I am using a persistent map to keep the index and it is working well.
The only issue I have is with deleting old files.
Is there a simple way to get the file path given a cycle? Right now I am using a StoreFileListener to add the file path to a map with the cycle as a key. When I am retrieving elements and see the cycle had changed, I look up the map and delete that file.
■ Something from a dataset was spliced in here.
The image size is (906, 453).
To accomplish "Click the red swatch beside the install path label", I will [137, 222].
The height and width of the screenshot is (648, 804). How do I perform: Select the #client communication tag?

I am getting issues with the delete though since the file being deleted is still open it seems.
Any advice?
ChronicleQueue q = ….
final File file = q.file();
q.close();
if (file.isDirectory())
IOTools.shallowDeleteDirWithFiles((file));
IOTools is in chronicle core
This will delete all of the queue files meaning unprocessed elements will be lost.
I want to delete just the files that have been completely read hence why I keep track of the cycle numbers.
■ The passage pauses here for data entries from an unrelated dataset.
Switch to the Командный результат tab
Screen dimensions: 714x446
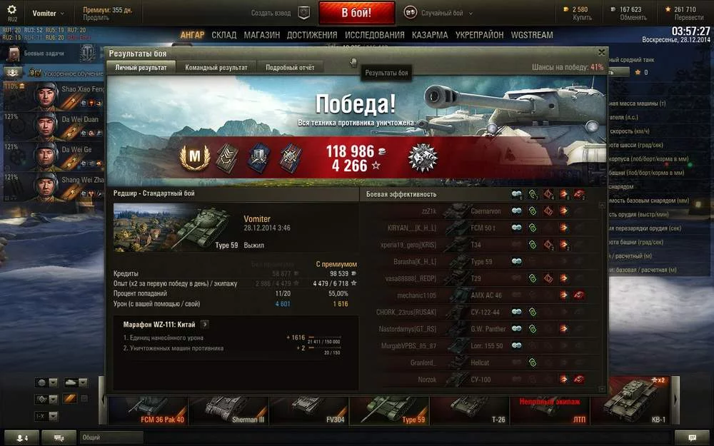(x=216, y=67)
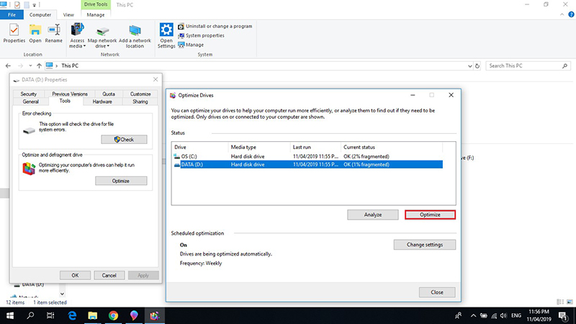Click the Search This PC field
This screenshot has width=576, height=324.
(x=526, y=66)
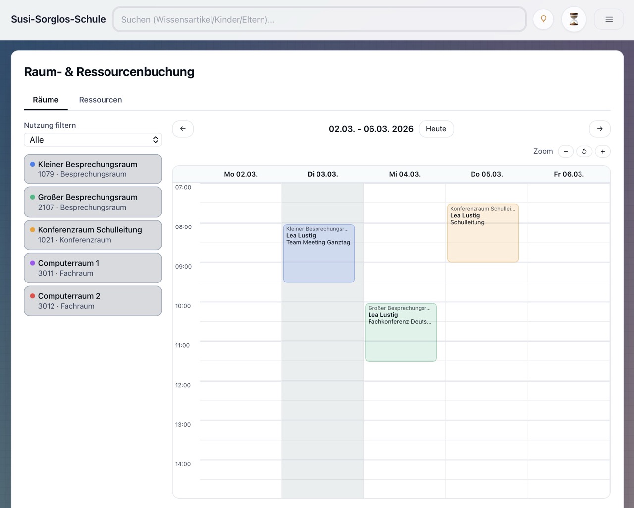The image size is (634, 508).
Task: Zoom out with the minus button
Action: tap(566, 151)
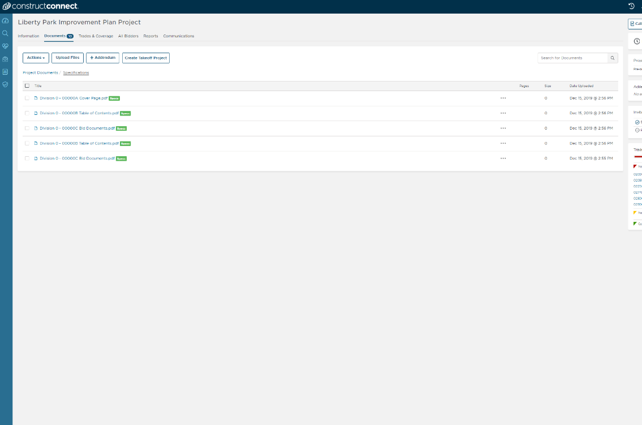The image size is (642, 425).
Task: Open the Communications tab
Action: [x=178, y=36]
Any way of getting the path of the file given a cycle?
Thanks
int cycle = ((SingleChronicleQueue) queue).rollCycle().toCycle(<index>)
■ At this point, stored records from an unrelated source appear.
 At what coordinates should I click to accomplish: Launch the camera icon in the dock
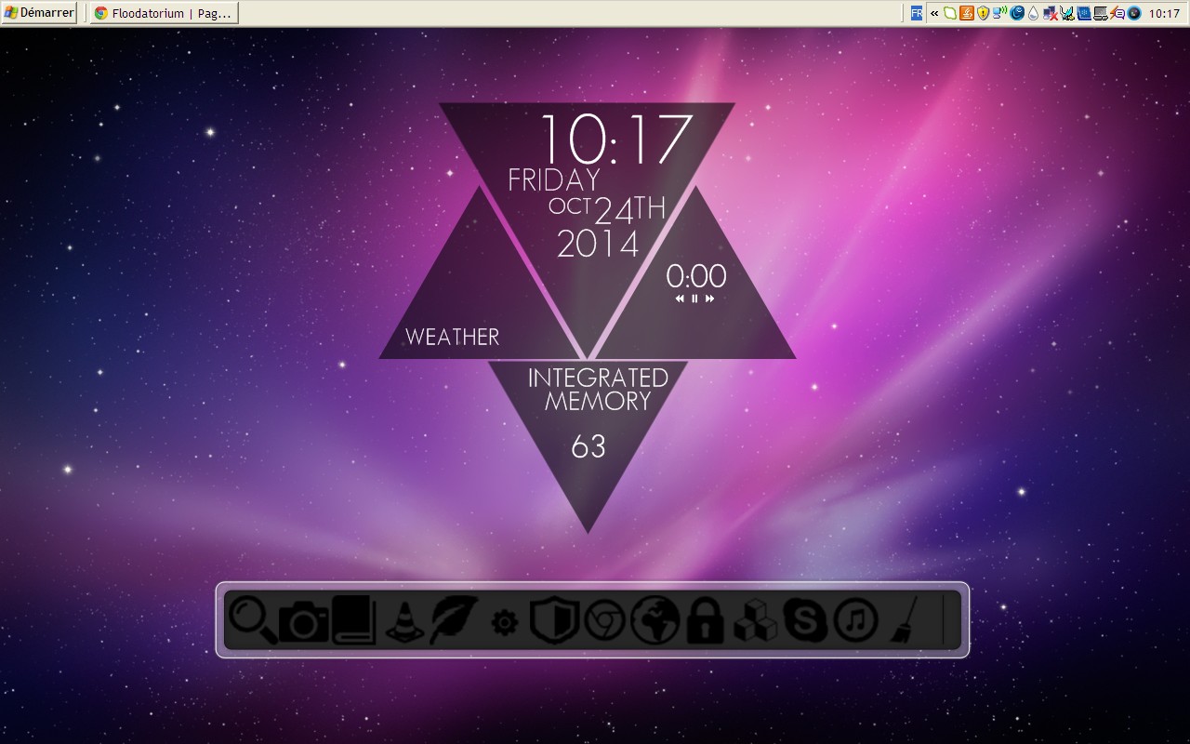point(303,621)
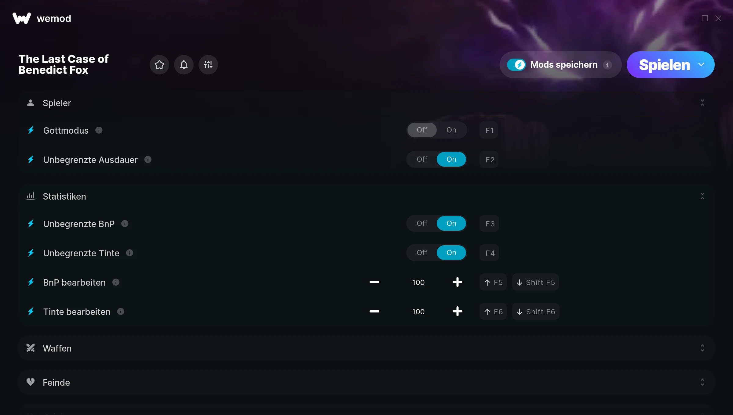
Task: Open the sliders settings icon
Action: pyautogui.click(x=208, y=65)
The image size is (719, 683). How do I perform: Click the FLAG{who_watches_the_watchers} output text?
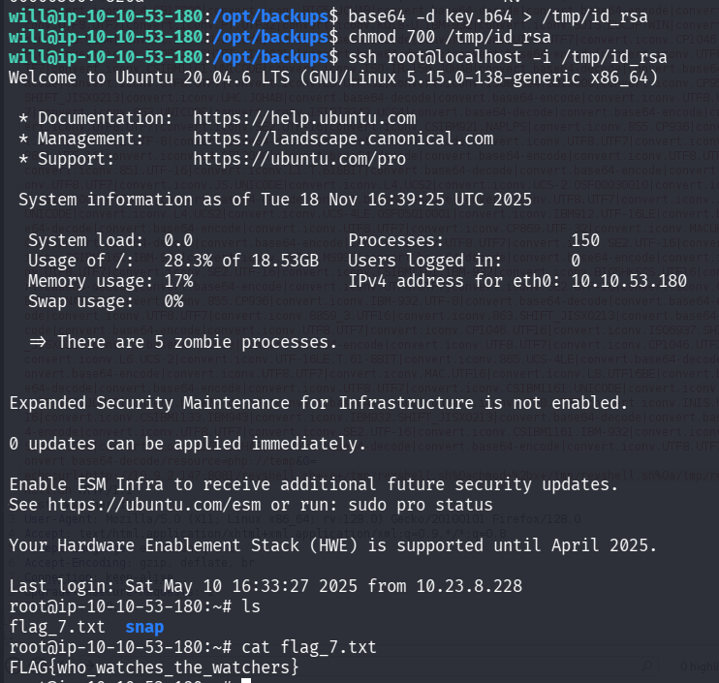click(x=154, y=667)
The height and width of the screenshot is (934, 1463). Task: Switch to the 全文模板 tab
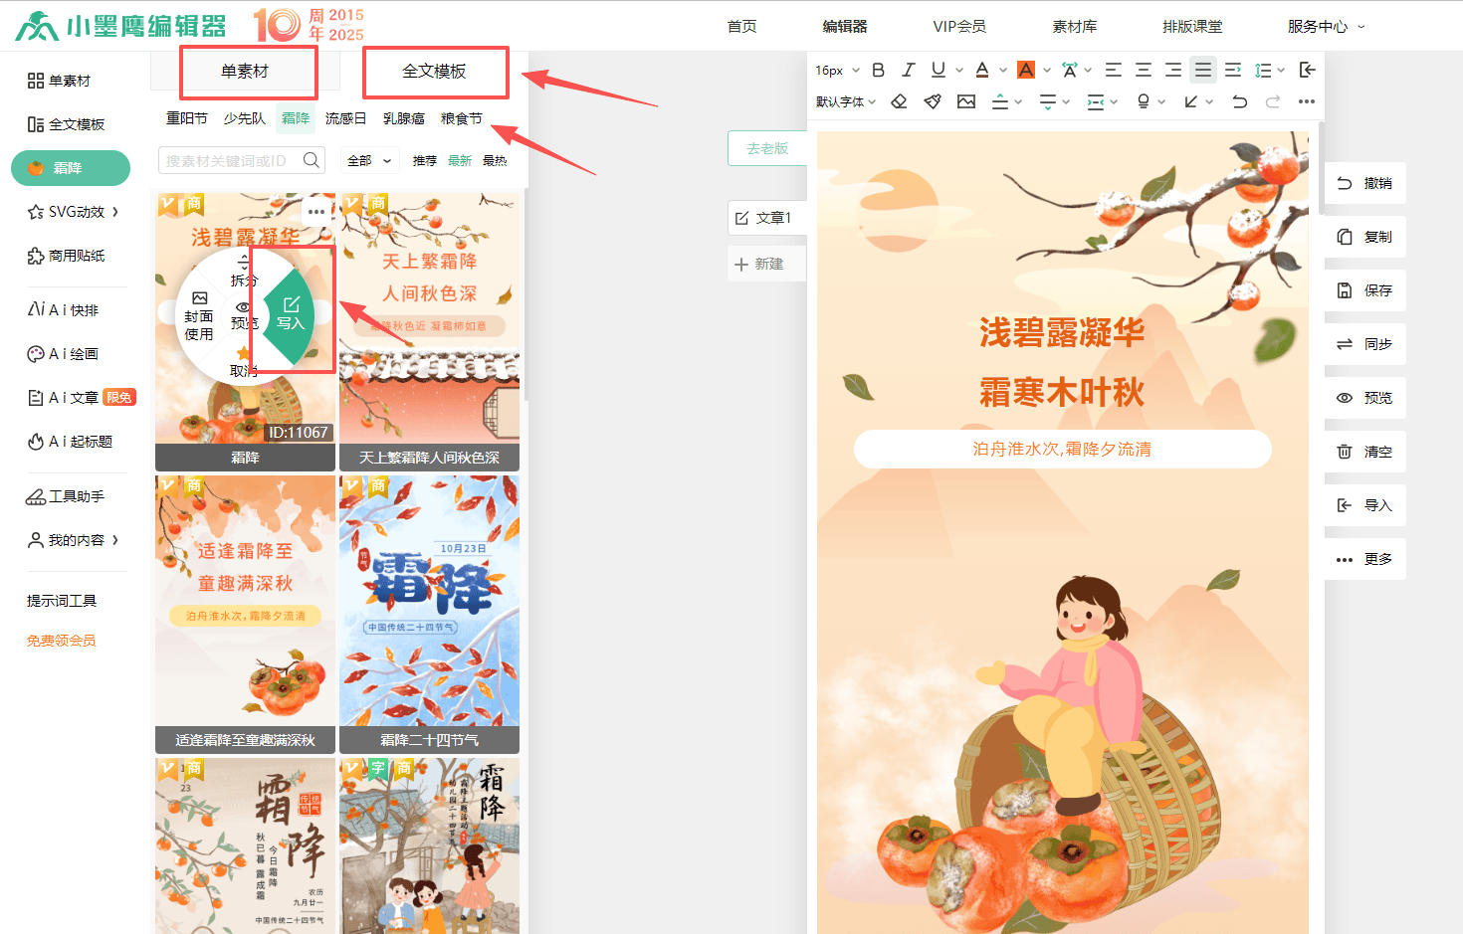point(434,72)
((SingleChronicleQueue) queue).listCyclesBetween( lowerCycle, upperCycle)from the cycle you can work out the filename, as an example, this codes shows you how you can create a tree map keyed on key=cycle, value=filenamesee net.openhft.chronicle.queue.impl.single.SingleChronicleQueue.StoreSupplier#cycleTreeprivate NavigableMap<Long, File> cycleTree() {
final File parentFile = path;
if (!parentFile.exists())
throw new AssertionError("parentFile=" + parentFile.getName() + " does not exist");
final RollingResourcesCache dateCache = SingleChronicleQueue.this.dateCache;
final NavigableMap<Long, File> tree = new TreeMap<>();
final File[] files = parentFile.listFiles((File file) -> file.getName().endsWith(SUFFIX));
for (File file : files) {
tree.put(dateCache.toLong(file), file);
}
return tree;
}Rob
When I called File.delete() it fails. It seems the file is still held by Chronicle.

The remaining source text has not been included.